- Born: Dana Natol January 3, 1922 New York City, U.S.
- Died: February 29, 2004 (aged 82) Beverly Hills, California, U.S.
- Other names: Dana Wilson
- Occupation: Actress
- Spouses: ; Lewis Wilson ​(divorced)​ ; Albert R. Broccoli ​ ​(m. 1959; died 1996)​
- Children: 4, including Michael G. Wilson and Barbara Broccoli
- Relatives: David G. Wilson (grandson)

= Dana Broccoli =

American actress (1922–2004)

Dana Broccoli ( Natol, formerly Wilson; January 3, 1922 – February 29, 2004) was an American actress and novelist.

== Biography ==
Dana Natol was born on January 3, 1922, in New York City. She studied acting at Cecil Clovelly's Academy of Dramatic Arts at Carnegie Hall and worked on stage in New York and Boston. She married Batman actor Lewis Wilson, whom she had met when they were both students at the American Academy of Dramatic Arts, and they had a son, Michael G. Wilson.
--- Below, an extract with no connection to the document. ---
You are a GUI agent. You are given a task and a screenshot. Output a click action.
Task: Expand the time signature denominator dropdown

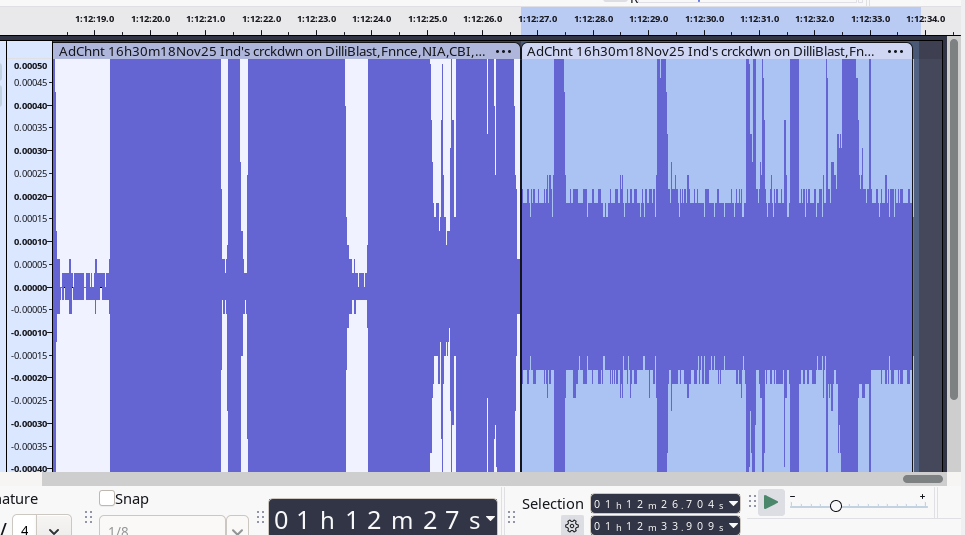(x=54, y=528)
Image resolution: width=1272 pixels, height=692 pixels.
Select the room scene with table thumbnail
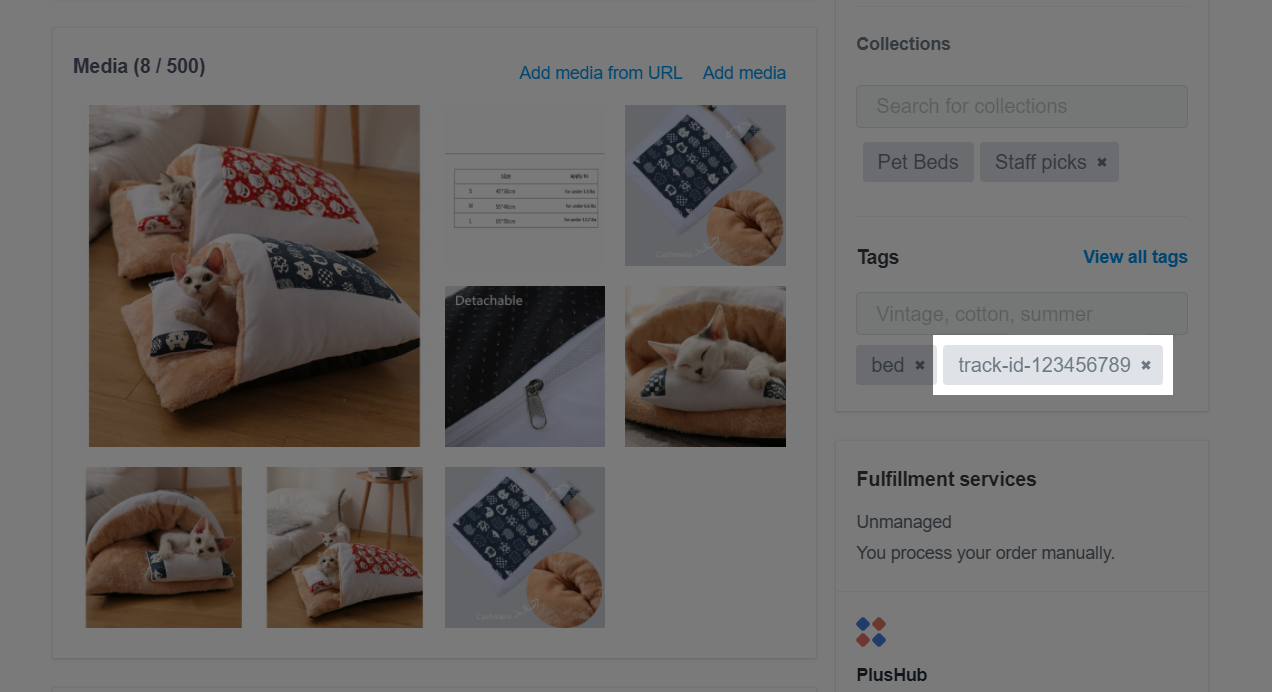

However, they separated after his service in the Army during World War II. After their divorce, she moved to Beverly Hills.
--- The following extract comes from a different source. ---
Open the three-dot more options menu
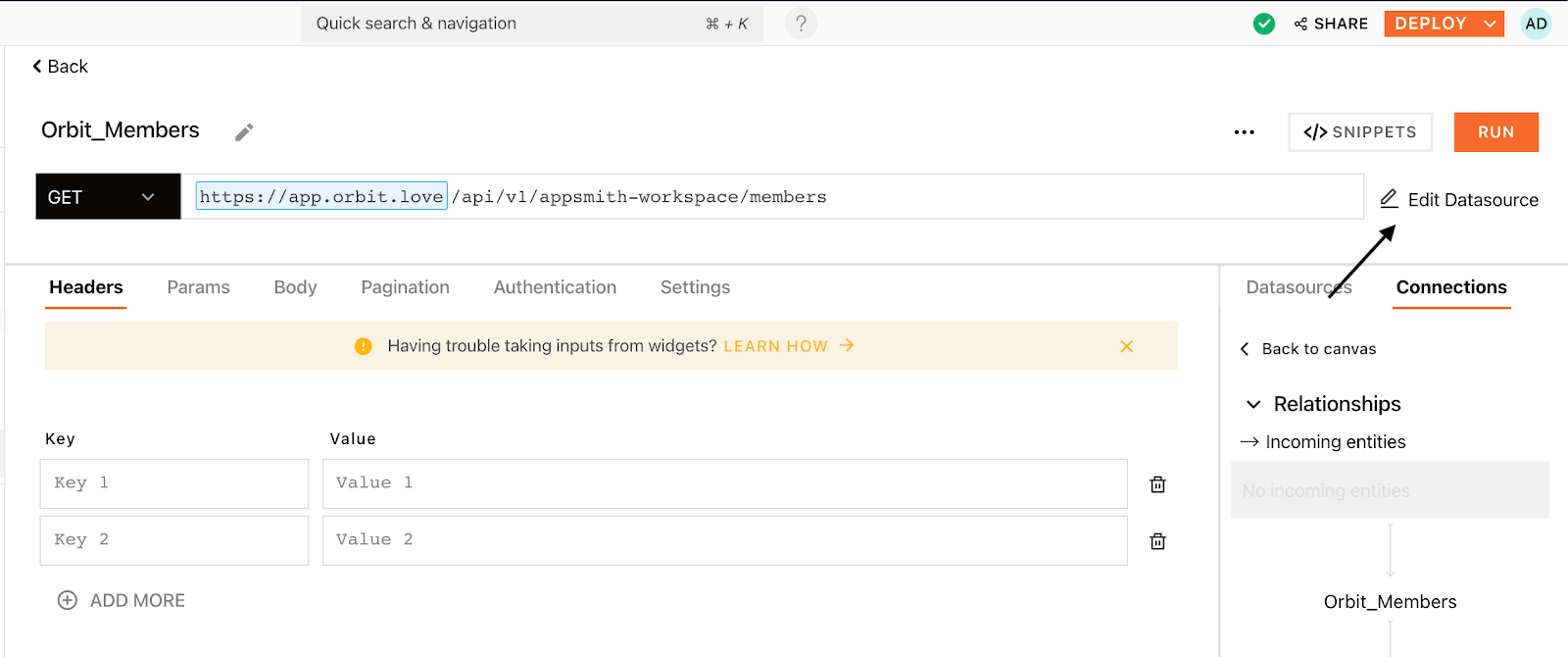coord(1244,132)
She worked as a screenwriter and had a number of small parts in films. There she met film producer Albert R. Broccoli. They married and Dana moved to London with him. There she worked with him behind the scenes on his production of the James Bond film series. With Broccoli she had a daughter, Barbara. She became the adoptive mother of her husband's two children by a previous marriage. She is credited as having recommended Sean Connery to her husband for the role. In the aftermath of her husband's death in 1996, Dana Broccoli became chairman of the company.

Broccoli also wrote the novels, Make with the Brains, Pierre (1946), issued in Britain as Scenario for Murder (1949) and Florinda (1977), the latter was adapted into the West End theatre musical, La Cava in 2000. Broccoli died in Beverly Hills, California on February 29, 2004, aged 82, of cancer.